- **Required task**
Lay out the items from the line containing "Image resolution: width=1200" through the end of the items as a Markdown table with the columns Row and Line. Skip blank lines, and leave the pictures out.

- **Material for this task**
**********

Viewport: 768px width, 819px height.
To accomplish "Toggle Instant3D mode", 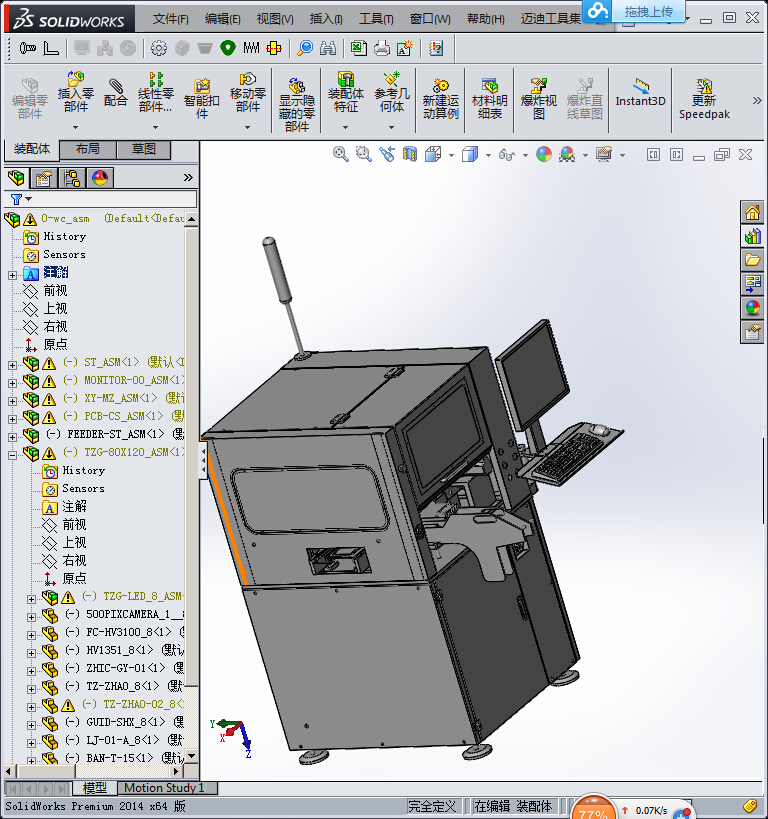I will 640,92.
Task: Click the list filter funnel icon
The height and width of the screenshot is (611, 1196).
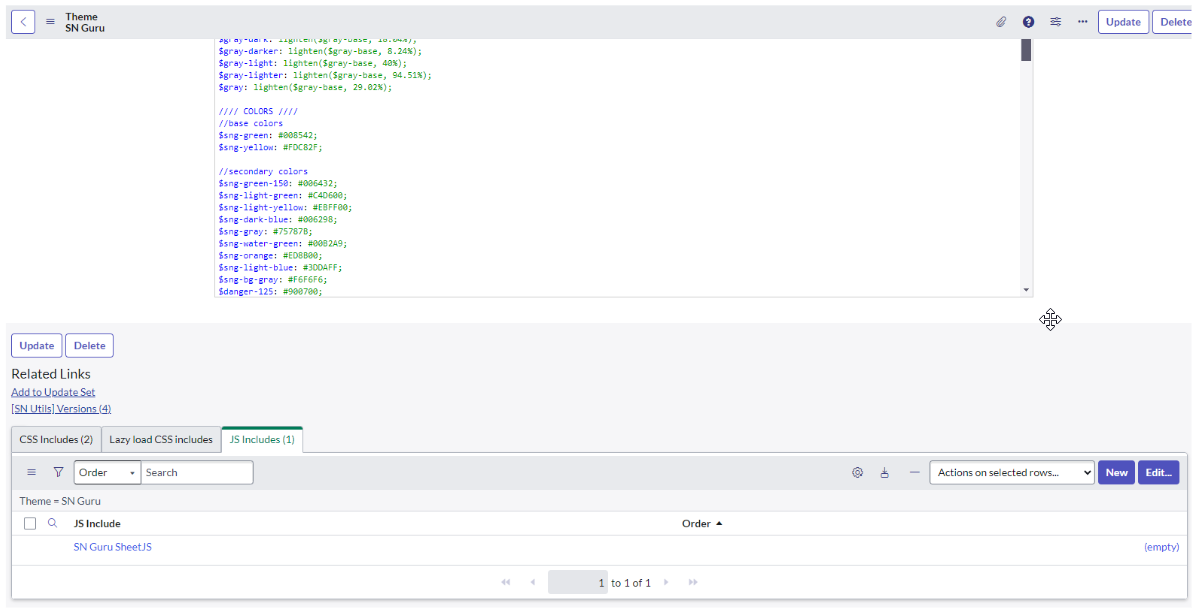Action: [58, 472]
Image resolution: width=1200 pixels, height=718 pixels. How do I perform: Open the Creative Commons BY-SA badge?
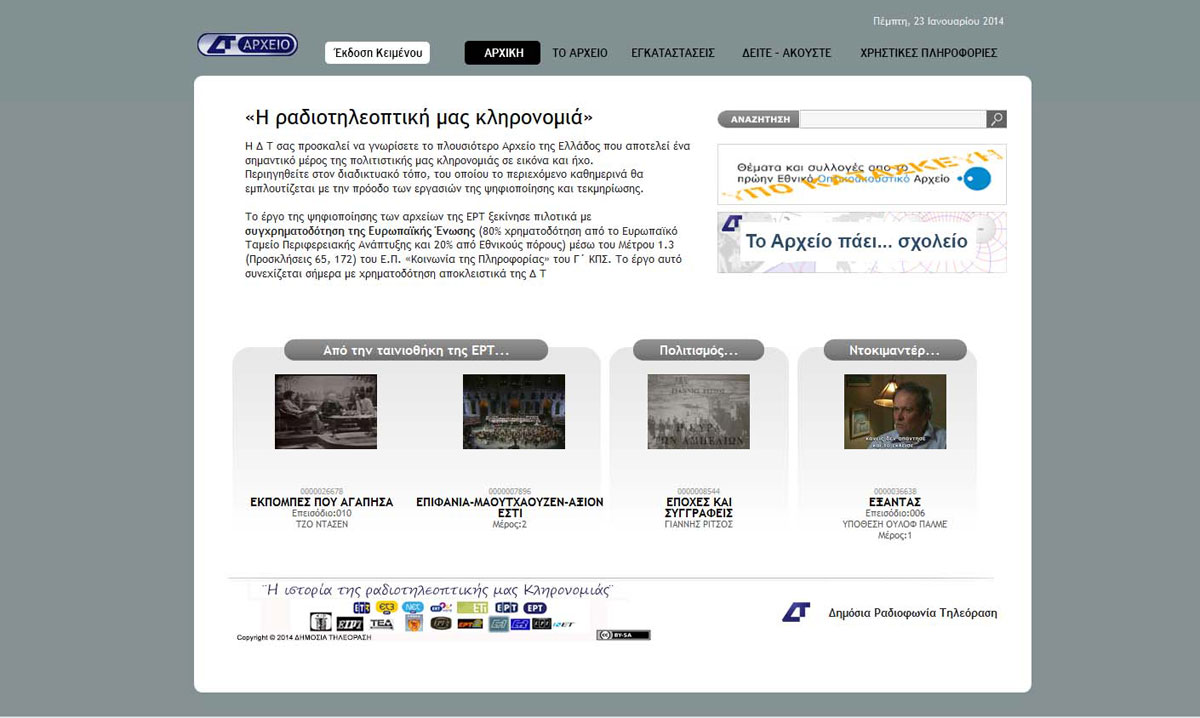pos(623,635)
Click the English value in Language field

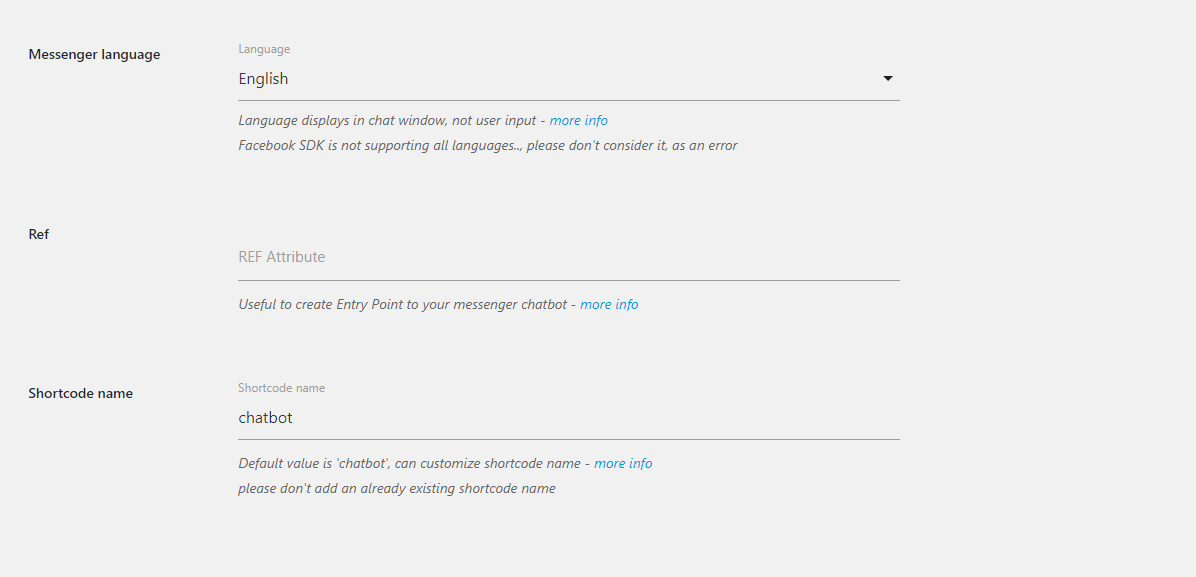coord(263,79)
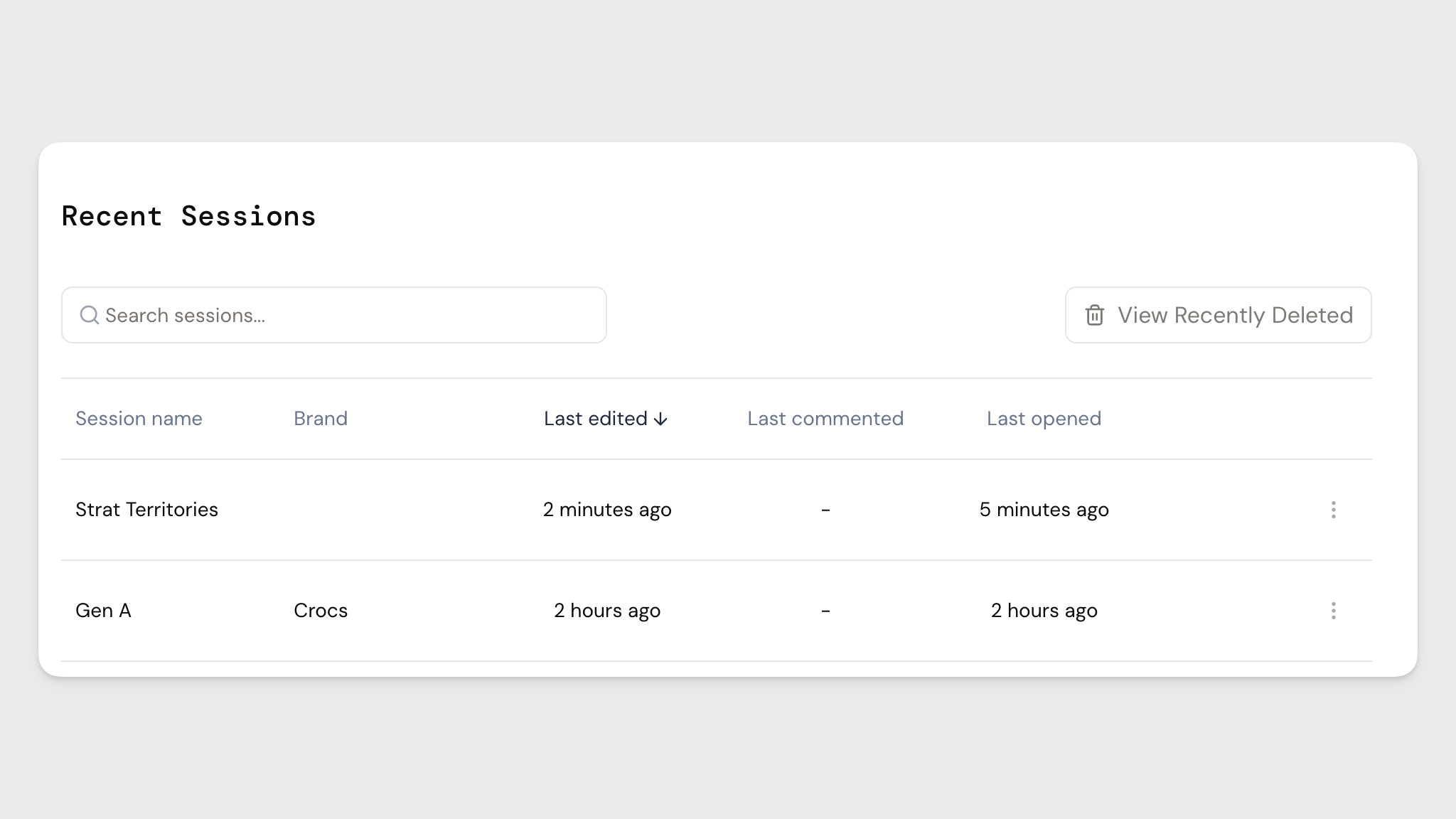Click Gen A's last edited time
Image resolution: width=1456 pixels, height=819 pixels.
tap(607, 611)
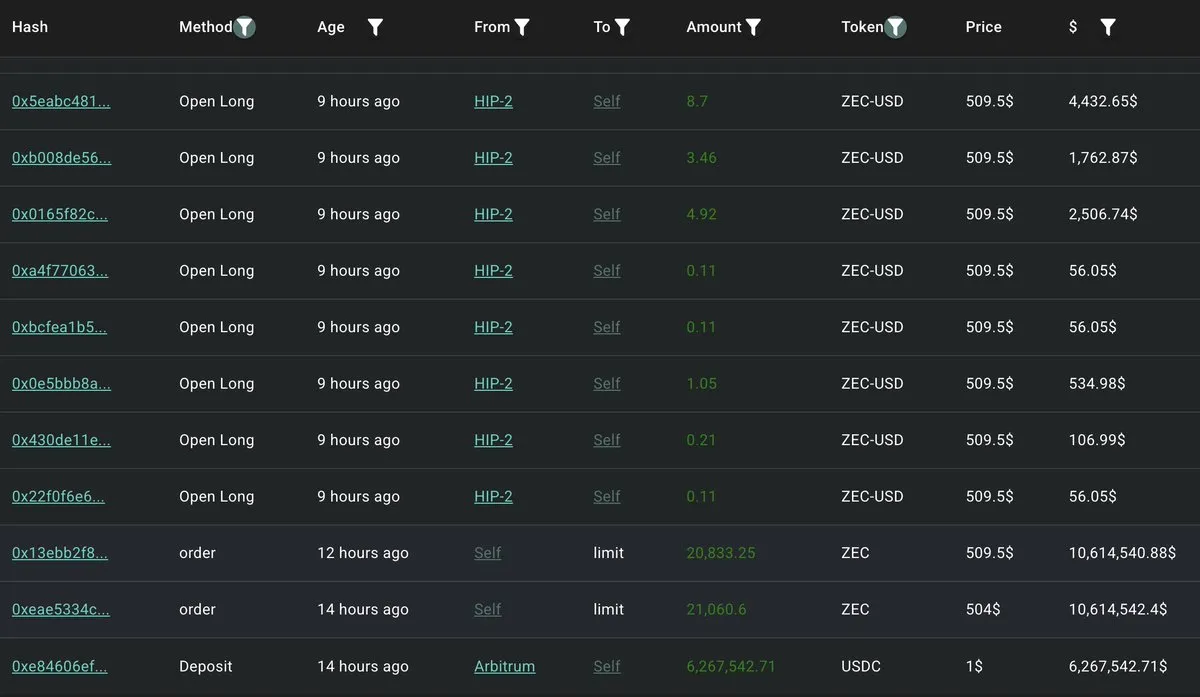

**********

- **Answer in full**
| Row | Line |
|---|---|
| 1 | Image resolution: width=1200 pixels, height=718 pixels. How do I perform: Open the Creative Commons BY-SA badge? |
| 2 | pos(623,635) |
| 3 | Click the English value in Language field |
| 4 | coord(263,79) |
| 5 | Click Gen A's last edited time |
| 6 | Image resolution: width=1456 pixels, height=819 pixels. |
| 7 | tap(607, 611) |